How to transfer a domain to a new registrar
Five steps. (1) Unlock at the current registrar (clear clientTransferProhibited). (2) Request the authorisation code (auth code, sometimes called EPP code). (3) At the new registrar, initiate a transfer using that code. (4) The current registrar emails you a confirmation; approve it (or wait 5 days for an automatic approval). (5) The transfer completes, the registry rewrites the registrar field, and you pay one extra year of registration at the new registrar (added to the existing expiry, so no time is lost). ICANN forbids transfers in the first 60 days after registration or a previous transfer.
Frequently Asked Questions
What is a domain WHOIS lookup?
A WHOIS lookup queries the registry record for a domain. It returns the registrar, the registration and expiry dates, the nameservers, the status flags and (where not redacted) the registrant contact information. Our result page also runs a live DNS resolve and shows the hosting IP behind the apex.
Why is the registrant name redacted?
Since GDPR took effect in 2018, registries serving European registrants must redact personal contact data by default. Most gTLD registrars apply redaction worldwide for consistency. Registrar, nameservers, dates and status are still public.
What is the difference between WHOIS and RDAP?

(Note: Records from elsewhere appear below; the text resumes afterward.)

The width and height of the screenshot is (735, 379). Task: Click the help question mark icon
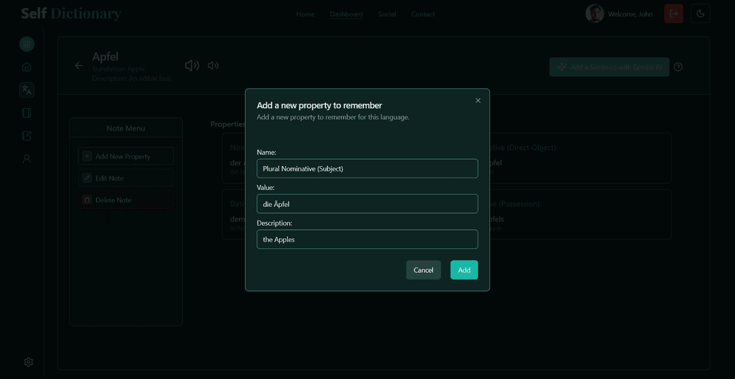pos(678,67)
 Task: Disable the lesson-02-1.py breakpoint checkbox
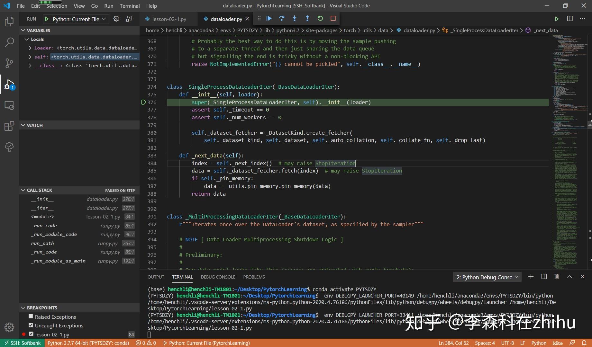pos(31,334)
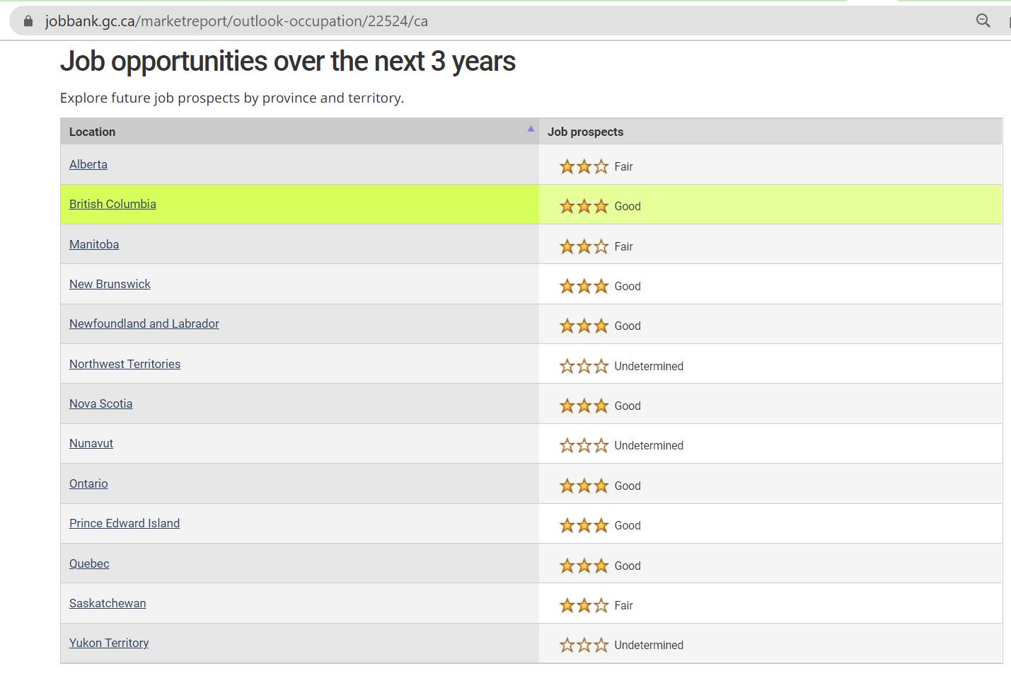Open Newfoundland and Labrador link
This screenshot has width=1011, height=676.
point(144,323)
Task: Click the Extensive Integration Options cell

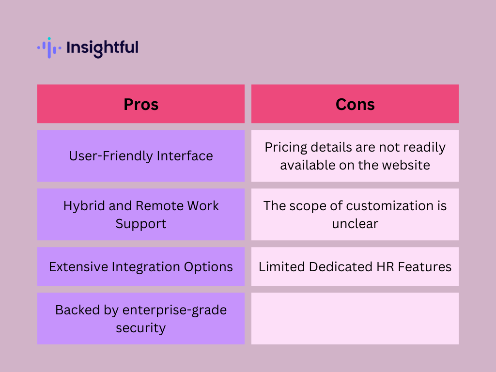Action: (x=141, y=267)
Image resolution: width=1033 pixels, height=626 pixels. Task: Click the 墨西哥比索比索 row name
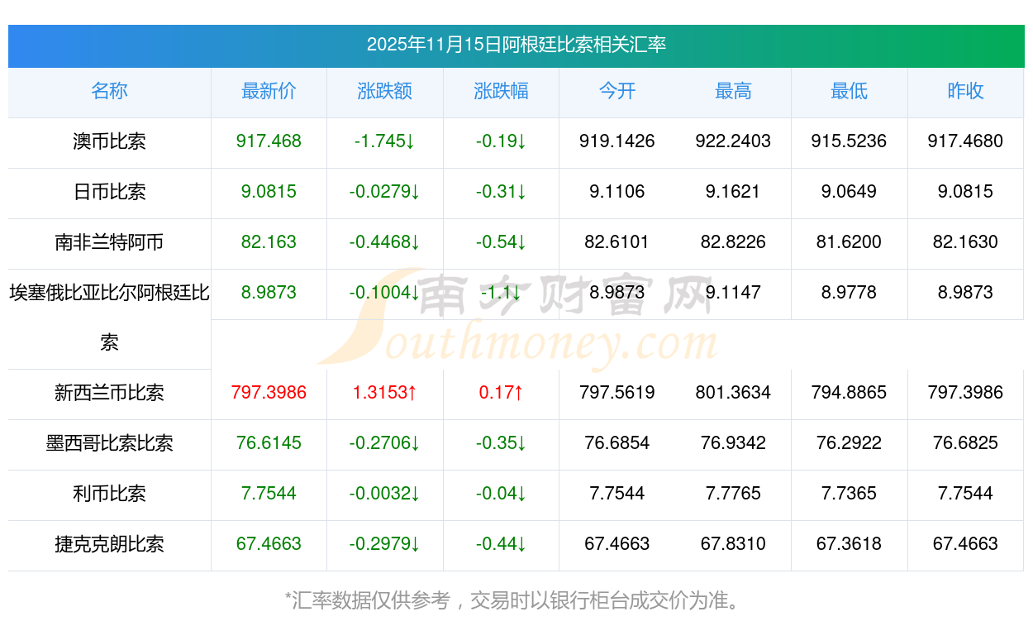click(109, 443)
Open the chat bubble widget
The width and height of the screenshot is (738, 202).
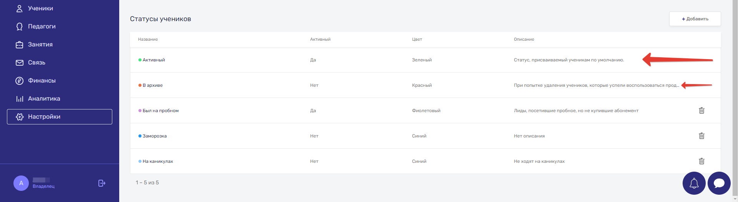tap(719, 183)
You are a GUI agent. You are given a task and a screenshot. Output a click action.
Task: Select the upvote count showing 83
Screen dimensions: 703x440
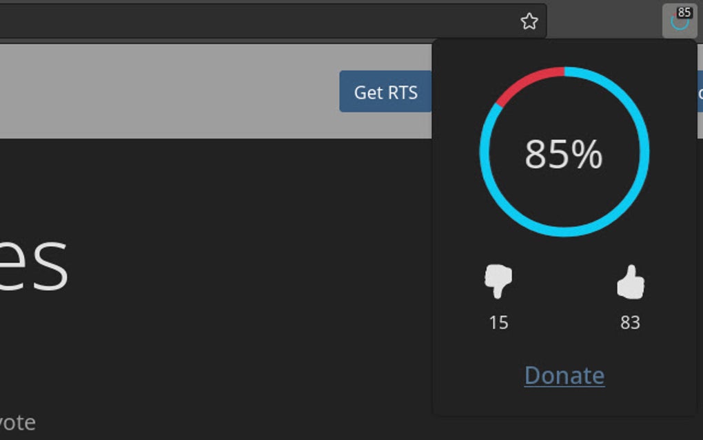coord(631,322)
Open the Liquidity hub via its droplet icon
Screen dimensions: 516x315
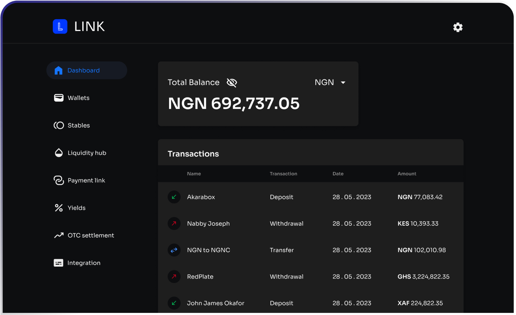(x=59, y=152)
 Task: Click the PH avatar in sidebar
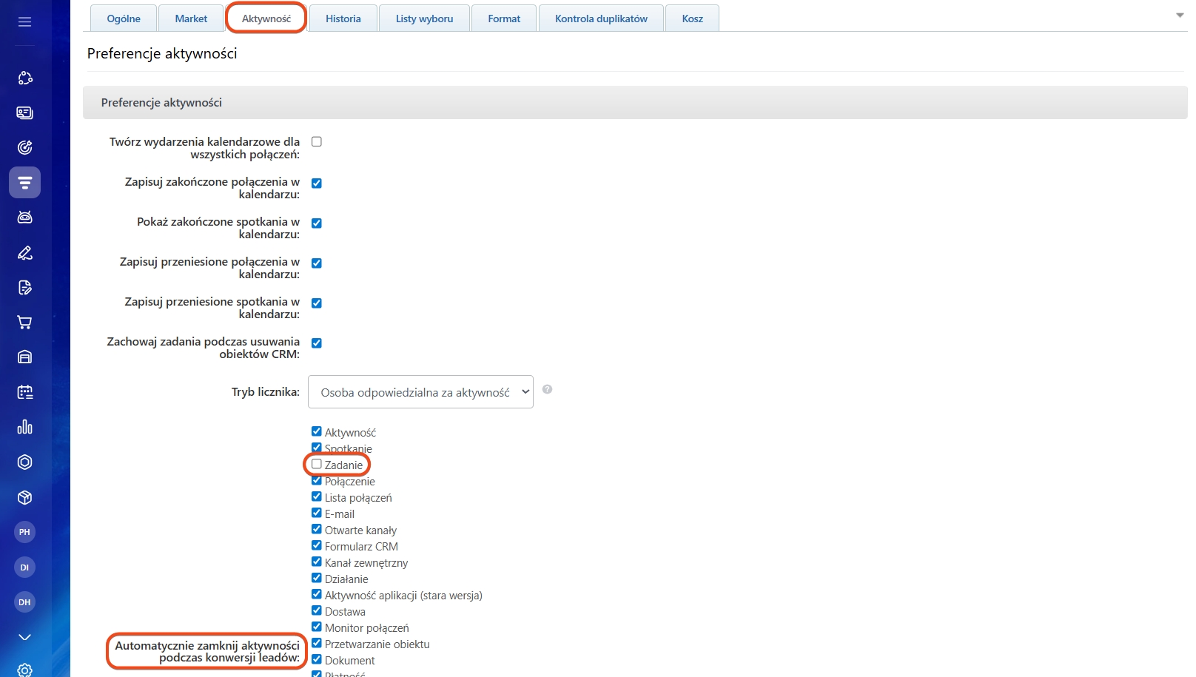(x=24, y=532)
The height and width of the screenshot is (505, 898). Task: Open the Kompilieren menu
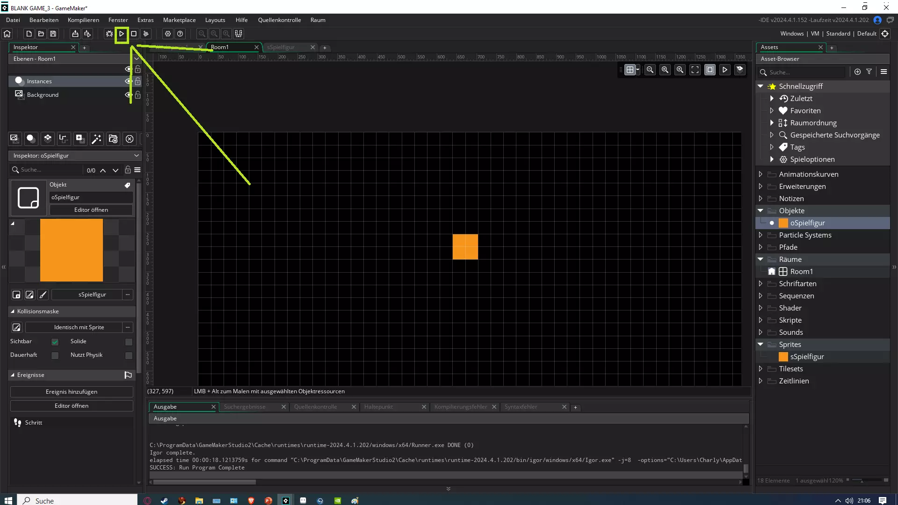pyautogui.click(x=83, y=20)
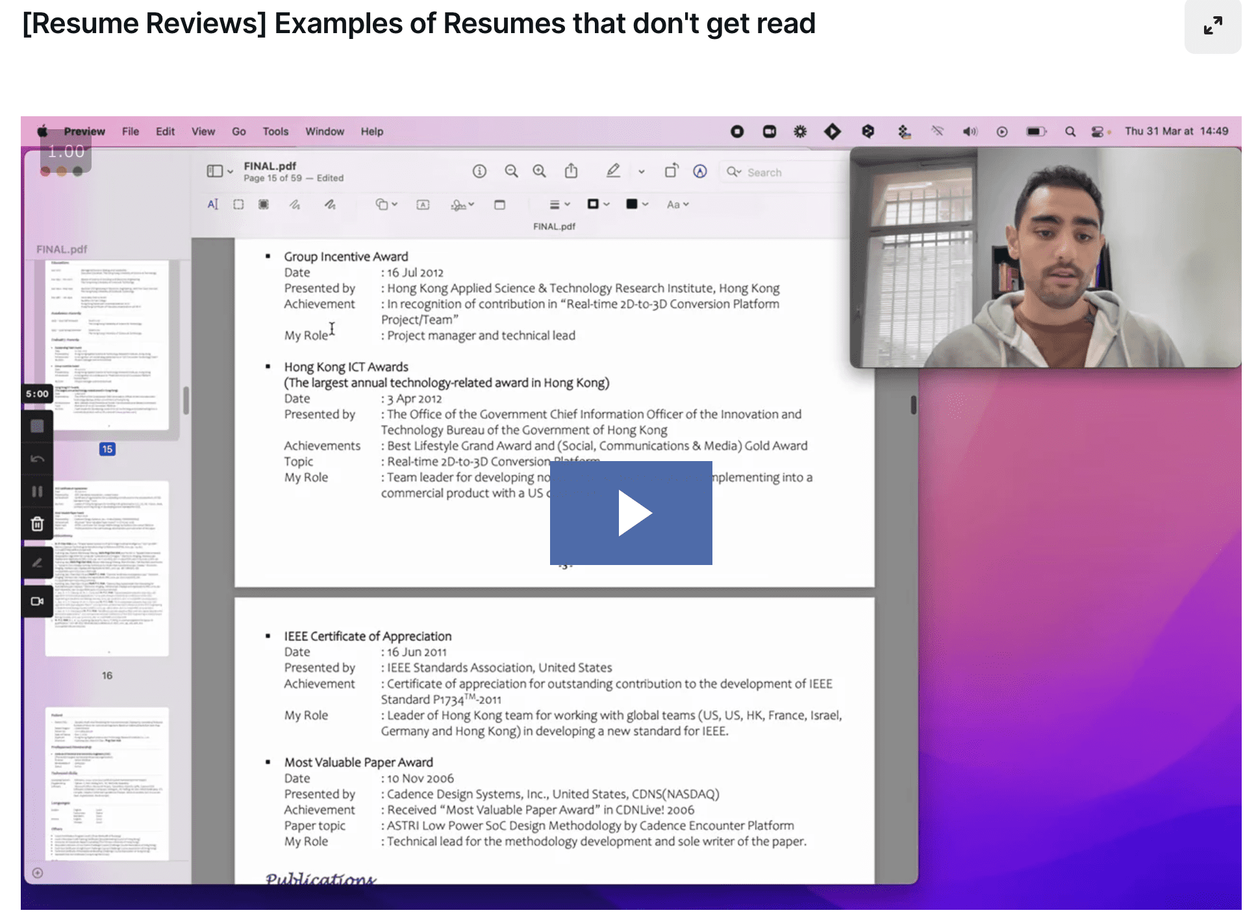Pause the recording in the left control bar
Viewport: 1256px width, 917px height.
tap(37, 492)
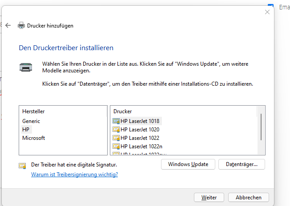This screenshot has width=290, height=206.
Task: Select Microsoft in the manufacturer list
Action: tap(34, 138)
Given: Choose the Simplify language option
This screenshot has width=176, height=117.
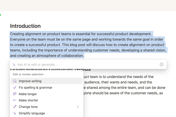Looking at the screenshot, I should (32, 113).
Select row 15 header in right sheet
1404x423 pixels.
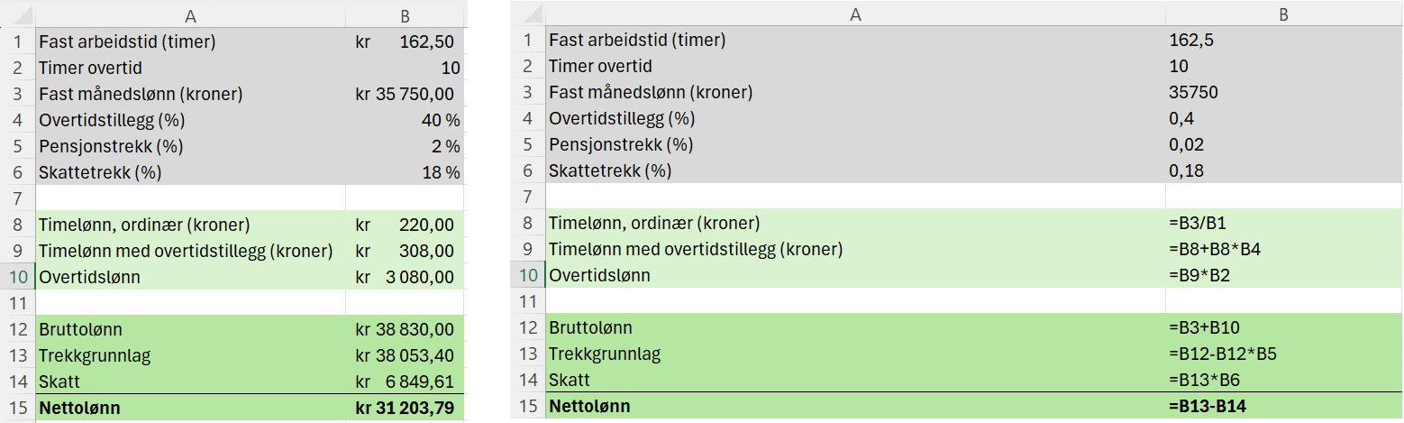(528, 407)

WHOIS is the original port-43 protocol from 1982 that returns plain text. RDAP is the modern HTTPS replacement that returns structured JSON. Both expose the same registry data, RDAP just handles it cleaner. We query RDAP first and fall back to WHOIS where needed.
Does this work for ccTLDs like .hr, .de or .co.uk?
Yes. The lookup auto-routes to the correct country registry server. Each ccTLD has its own disclosure policy: .de exposes almost nothing, .hr and .fr follow ICANN-style redaction, others are more open.
Can I see the DNS records?
Yes. The result page includes A, AAAA, MX, NS, TXT and SOA records along with the WHOIS data so you can verify hosting and email setup in one place.
Is this tool free?
Yes. Unlimited lookups, no registration, no API key needed for the web interface. The free API at api.ipwhois.net is available for programmatic access.
How fresh is the data?
Results come straight from the authoritative registry, so what you see matches what the TLD operator currently has on record. DNS records are resolved each time.
Can I find expired or deleted domains?
You can see if a domain is in redemptionPeriod or pendingDelete, which are the warning windows before it drops. Once fully deleted, the registry returns no record at all.
How is this related to an IP lookup?
A domain resolves to an IP, the IP belongs to an ASN. The result page links to the IP lookup for the hosting IP so you can see the ISP, country and abuse contact behind the server too. Together they answer "who owns this domain and where is it hosted".